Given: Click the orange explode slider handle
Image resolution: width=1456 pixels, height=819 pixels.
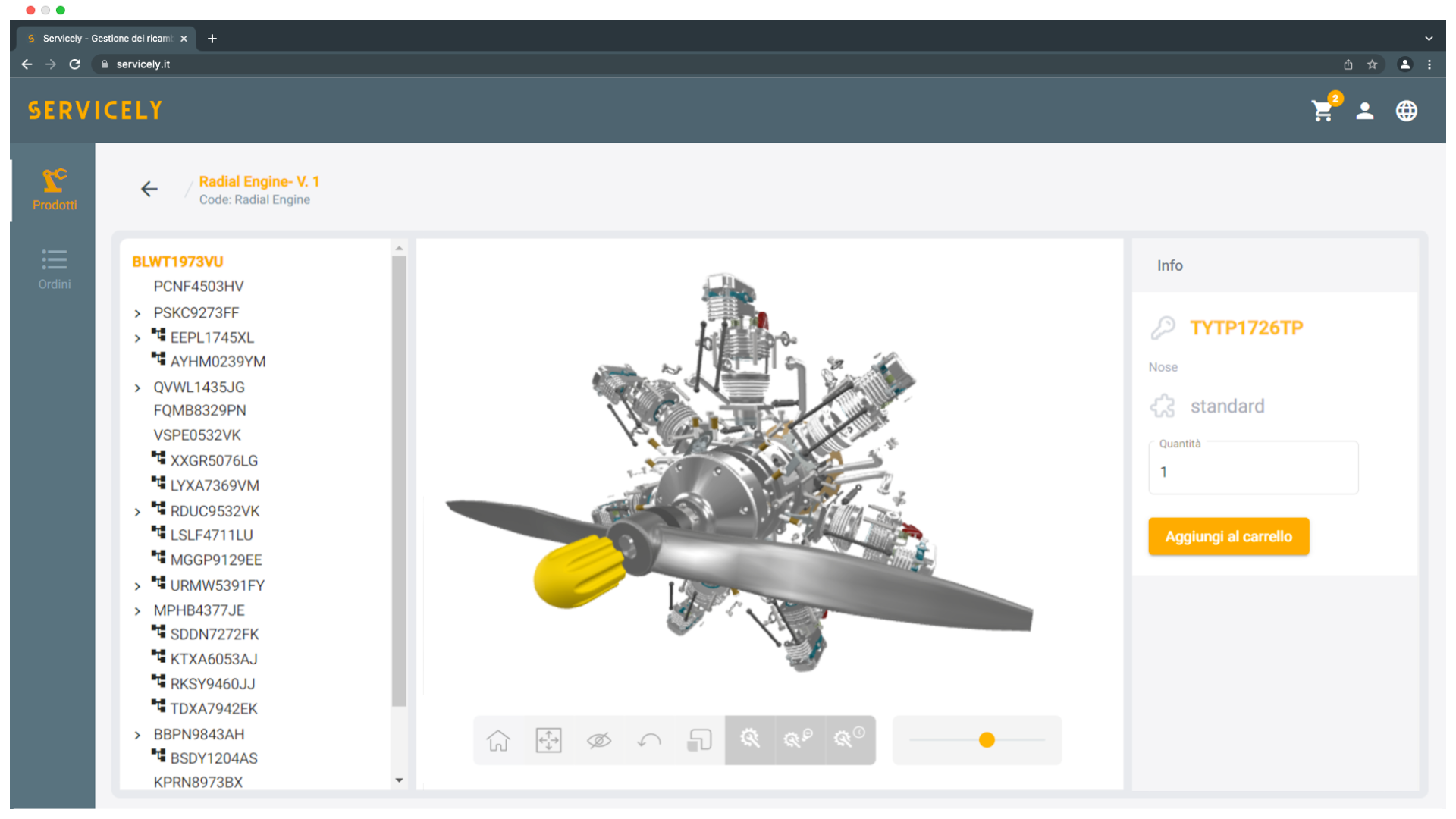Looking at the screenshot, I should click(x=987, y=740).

◆ ◆ ◆ ◆ ◆ ◆ ◆

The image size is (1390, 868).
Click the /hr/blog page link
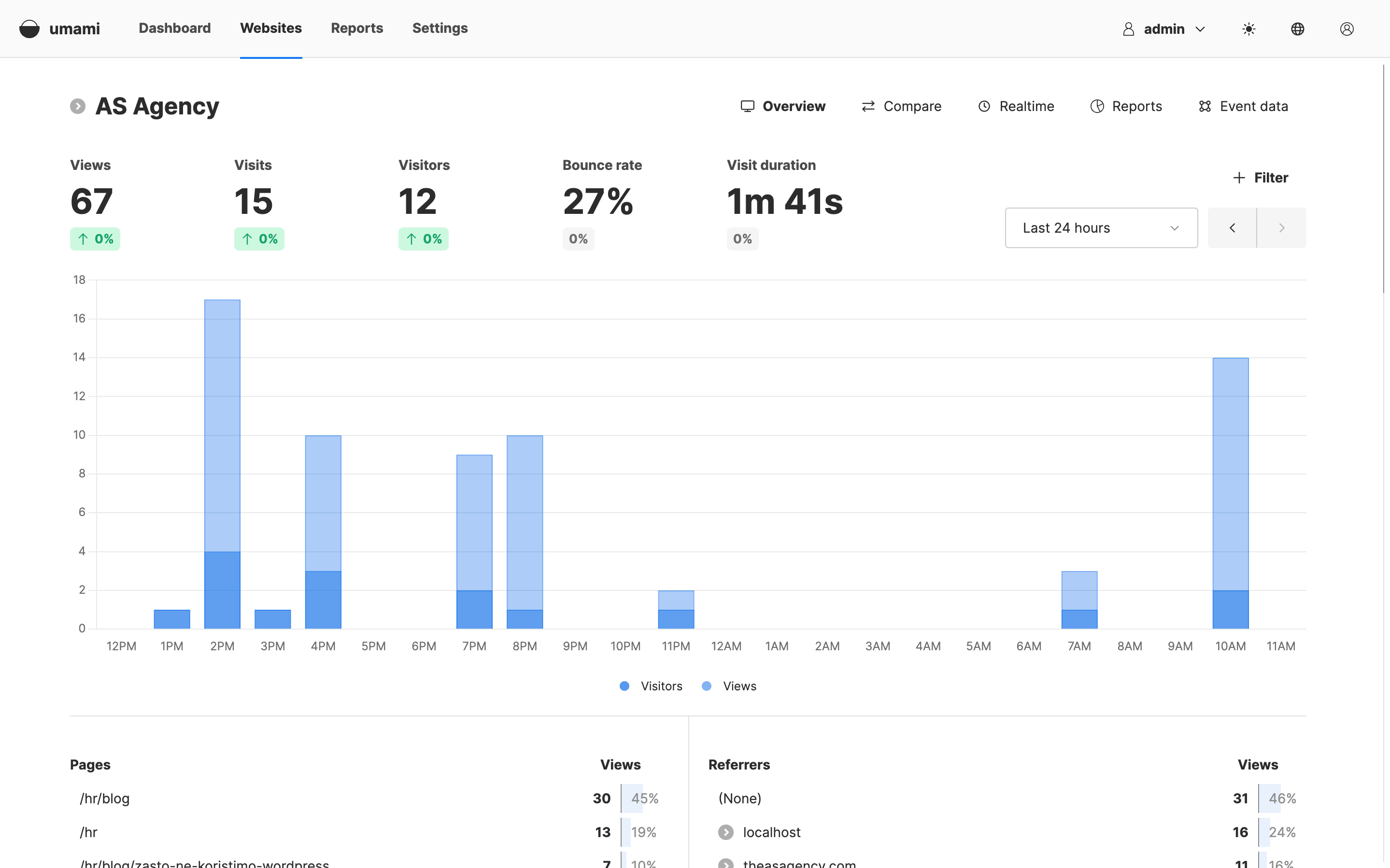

◆ ◆ ◆ ◆ ◆ ◆ ◆

Problem
Could you restate, word for word, the lines above from the one with "The image size is (1390, 868)." to the one with "Click the /hr/blog page link", both included?

Completed task
The image size is (1390, 868).
Click the /hr/blog page link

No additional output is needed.